◆ **Work instruction**: Starting with the first line of the entries below and ending with the line that contains "I want to click on infographic-item-title: Dumbbell, so", both included, render the lines as a JSON list of strings, one string per line, with blank lines omitted.

------------------------------------------------

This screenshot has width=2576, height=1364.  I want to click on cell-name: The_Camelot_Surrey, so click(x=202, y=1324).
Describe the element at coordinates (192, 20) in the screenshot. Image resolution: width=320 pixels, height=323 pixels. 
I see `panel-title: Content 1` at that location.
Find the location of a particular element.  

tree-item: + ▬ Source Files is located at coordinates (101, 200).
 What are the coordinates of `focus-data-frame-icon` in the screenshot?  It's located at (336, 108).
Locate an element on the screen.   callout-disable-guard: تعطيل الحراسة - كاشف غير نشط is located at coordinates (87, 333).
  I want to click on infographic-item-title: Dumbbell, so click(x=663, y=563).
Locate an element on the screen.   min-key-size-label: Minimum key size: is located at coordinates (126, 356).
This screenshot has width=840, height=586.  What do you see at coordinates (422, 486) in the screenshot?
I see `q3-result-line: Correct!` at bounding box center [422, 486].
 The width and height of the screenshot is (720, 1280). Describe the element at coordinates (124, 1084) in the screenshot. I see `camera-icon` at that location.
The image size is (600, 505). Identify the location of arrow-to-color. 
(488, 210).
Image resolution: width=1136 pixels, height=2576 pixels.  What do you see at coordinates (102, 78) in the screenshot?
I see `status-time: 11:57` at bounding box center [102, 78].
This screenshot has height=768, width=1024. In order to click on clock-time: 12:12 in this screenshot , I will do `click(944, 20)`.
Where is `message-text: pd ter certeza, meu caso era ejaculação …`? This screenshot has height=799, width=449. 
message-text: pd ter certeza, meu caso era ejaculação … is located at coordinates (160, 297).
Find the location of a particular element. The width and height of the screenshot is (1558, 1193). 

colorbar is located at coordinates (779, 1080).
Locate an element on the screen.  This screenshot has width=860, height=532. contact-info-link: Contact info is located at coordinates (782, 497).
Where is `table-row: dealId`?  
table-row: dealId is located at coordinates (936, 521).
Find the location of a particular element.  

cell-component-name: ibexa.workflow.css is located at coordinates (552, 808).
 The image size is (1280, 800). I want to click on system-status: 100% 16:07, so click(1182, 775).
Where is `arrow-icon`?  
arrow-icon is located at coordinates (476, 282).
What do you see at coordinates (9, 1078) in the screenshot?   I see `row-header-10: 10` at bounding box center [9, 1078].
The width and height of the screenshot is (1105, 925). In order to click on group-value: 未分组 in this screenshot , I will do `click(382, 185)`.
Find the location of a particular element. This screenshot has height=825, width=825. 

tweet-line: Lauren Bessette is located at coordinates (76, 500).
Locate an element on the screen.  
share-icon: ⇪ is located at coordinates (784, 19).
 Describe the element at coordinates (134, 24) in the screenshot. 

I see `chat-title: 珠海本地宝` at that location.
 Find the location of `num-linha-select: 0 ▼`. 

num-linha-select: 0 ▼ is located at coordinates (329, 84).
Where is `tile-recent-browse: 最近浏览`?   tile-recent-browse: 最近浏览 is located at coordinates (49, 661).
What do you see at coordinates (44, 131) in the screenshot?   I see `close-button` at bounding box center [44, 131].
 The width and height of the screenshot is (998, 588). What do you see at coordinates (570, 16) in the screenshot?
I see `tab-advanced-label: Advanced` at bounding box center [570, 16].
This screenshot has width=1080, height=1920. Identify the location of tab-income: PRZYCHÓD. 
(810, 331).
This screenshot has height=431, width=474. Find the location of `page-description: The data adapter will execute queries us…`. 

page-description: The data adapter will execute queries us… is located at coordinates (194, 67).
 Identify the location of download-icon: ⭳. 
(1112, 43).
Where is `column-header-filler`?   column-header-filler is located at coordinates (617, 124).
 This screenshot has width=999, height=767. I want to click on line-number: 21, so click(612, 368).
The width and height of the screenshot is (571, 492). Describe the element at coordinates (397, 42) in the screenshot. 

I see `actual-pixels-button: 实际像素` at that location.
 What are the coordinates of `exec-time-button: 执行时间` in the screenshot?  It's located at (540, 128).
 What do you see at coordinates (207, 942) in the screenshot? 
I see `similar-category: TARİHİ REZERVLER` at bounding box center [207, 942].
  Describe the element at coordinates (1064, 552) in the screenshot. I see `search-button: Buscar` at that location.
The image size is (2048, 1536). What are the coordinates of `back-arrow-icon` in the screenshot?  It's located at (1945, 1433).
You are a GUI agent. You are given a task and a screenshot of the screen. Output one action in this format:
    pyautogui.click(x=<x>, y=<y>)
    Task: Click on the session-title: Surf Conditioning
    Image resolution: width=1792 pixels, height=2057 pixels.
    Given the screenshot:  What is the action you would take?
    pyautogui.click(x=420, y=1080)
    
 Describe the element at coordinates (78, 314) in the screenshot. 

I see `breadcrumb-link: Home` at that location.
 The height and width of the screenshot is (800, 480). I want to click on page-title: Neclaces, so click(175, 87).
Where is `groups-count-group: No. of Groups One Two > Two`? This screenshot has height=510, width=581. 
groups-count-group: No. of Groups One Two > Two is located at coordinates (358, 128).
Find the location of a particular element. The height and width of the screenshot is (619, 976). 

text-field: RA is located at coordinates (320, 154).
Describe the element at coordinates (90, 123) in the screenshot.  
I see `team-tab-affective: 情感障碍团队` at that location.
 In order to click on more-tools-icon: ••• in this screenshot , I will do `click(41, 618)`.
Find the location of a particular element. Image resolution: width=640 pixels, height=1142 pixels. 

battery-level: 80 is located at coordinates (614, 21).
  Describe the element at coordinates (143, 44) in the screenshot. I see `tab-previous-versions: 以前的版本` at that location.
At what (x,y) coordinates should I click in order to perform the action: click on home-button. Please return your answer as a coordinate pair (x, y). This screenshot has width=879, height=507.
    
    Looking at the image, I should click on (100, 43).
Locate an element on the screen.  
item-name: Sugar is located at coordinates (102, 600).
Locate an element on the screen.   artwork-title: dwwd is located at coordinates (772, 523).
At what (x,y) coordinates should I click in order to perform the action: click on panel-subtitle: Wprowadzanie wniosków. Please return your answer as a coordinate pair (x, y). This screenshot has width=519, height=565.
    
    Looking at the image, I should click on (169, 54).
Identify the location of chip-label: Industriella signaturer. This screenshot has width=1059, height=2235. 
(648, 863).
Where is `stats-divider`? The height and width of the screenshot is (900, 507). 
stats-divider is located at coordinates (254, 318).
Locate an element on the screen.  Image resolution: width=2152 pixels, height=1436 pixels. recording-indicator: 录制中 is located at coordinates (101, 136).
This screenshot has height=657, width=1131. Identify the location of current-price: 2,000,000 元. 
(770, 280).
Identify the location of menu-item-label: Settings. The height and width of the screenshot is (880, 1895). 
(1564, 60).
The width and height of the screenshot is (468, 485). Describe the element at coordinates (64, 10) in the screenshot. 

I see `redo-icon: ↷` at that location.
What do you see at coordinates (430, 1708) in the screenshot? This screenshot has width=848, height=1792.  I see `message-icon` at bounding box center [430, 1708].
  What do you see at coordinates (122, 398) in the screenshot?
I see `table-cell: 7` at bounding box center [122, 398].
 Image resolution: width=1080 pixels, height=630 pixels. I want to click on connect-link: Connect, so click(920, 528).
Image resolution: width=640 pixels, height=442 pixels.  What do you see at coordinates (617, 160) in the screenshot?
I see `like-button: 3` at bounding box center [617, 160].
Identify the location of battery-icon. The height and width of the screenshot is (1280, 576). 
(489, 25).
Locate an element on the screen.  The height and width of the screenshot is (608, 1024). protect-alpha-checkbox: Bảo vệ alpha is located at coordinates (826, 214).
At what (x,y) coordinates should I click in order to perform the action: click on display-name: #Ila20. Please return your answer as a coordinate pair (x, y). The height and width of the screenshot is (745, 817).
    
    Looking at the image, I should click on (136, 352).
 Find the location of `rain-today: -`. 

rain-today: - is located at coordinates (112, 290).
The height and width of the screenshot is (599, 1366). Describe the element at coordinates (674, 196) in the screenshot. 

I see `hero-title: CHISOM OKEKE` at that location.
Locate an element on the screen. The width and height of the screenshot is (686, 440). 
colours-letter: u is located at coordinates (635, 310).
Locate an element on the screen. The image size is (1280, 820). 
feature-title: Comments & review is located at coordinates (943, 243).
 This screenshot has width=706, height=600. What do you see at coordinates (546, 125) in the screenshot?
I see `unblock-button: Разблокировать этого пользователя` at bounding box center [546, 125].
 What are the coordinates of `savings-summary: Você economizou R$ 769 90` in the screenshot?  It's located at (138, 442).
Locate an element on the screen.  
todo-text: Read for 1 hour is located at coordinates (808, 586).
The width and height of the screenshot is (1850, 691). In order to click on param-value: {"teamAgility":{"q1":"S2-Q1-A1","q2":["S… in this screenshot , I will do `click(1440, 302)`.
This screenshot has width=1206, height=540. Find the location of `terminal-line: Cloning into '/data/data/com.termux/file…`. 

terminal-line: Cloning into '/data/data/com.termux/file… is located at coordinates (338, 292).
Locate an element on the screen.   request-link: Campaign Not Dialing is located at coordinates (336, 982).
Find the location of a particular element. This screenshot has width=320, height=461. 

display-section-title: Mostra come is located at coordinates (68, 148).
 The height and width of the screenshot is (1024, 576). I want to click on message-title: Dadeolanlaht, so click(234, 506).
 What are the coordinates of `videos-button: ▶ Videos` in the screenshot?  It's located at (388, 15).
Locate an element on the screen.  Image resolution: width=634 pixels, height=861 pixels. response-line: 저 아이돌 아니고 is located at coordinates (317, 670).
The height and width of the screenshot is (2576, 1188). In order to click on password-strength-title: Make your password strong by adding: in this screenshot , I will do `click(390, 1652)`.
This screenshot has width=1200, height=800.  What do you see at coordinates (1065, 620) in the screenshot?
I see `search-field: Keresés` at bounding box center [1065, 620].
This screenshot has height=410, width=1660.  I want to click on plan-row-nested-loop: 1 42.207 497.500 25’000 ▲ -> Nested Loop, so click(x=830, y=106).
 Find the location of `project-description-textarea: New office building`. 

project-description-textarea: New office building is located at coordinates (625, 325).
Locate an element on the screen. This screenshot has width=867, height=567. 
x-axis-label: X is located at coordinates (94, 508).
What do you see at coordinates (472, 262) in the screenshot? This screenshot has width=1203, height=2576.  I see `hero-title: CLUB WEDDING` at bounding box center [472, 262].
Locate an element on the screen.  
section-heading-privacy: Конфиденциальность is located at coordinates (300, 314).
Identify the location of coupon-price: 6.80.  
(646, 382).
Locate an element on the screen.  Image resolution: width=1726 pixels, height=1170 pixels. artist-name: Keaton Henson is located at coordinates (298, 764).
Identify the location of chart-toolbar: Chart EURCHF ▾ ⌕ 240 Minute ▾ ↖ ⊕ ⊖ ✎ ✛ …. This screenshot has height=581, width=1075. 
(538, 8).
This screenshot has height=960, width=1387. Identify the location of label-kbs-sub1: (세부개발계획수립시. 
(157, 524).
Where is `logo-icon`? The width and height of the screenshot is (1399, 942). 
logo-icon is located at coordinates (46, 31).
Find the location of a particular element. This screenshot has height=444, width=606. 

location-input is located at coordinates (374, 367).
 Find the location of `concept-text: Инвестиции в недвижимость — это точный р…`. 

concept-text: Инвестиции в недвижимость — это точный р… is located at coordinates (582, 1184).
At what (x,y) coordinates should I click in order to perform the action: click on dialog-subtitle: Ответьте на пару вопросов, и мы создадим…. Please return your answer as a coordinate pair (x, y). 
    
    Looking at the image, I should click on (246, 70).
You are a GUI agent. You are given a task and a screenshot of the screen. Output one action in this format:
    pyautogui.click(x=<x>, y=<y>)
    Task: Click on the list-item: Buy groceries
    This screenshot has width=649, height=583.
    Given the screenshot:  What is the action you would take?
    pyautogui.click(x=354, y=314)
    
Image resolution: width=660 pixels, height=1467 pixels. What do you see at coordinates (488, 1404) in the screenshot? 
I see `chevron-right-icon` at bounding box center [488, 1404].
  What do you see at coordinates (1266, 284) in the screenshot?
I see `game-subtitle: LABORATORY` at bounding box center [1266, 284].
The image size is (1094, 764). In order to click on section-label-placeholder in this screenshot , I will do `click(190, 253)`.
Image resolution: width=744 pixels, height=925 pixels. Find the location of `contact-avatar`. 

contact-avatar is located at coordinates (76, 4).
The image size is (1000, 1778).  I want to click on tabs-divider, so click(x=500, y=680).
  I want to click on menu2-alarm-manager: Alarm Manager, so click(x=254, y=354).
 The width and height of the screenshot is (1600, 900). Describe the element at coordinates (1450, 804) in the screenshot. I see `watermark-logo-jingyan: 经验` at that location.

------------------------------------------------

◆ **Exercise solution**:
[
  "This screenshot has width=2576, height=1364.  I want to click on cell-name: The_Camelot_Surrey, so click(x=202, y=1324).",
  "Describe the element at coordinates (192, 20) in the screenshot. Image resolution: width=320 pixels, height=323 pixels. ",
  "I see `panel-title: Content 1` at that location.",
  "Find the location of a particular element.  ",
  "tree-item: + ▬ Source Files is located at coordinates (101, 200).",
  " What are the coordinates of `focus-data-frame-icon` in the screenshot?  It's located at (336, 108).",
  "Locate an element on the screen.   callout-disable-guard: تعطيل الحراسة - كاشف غير نشط is located at coordinates (87, 333).",
  "  I want to click on infographic-item-title: Dumbbell, so click(x=663, y=563)."
]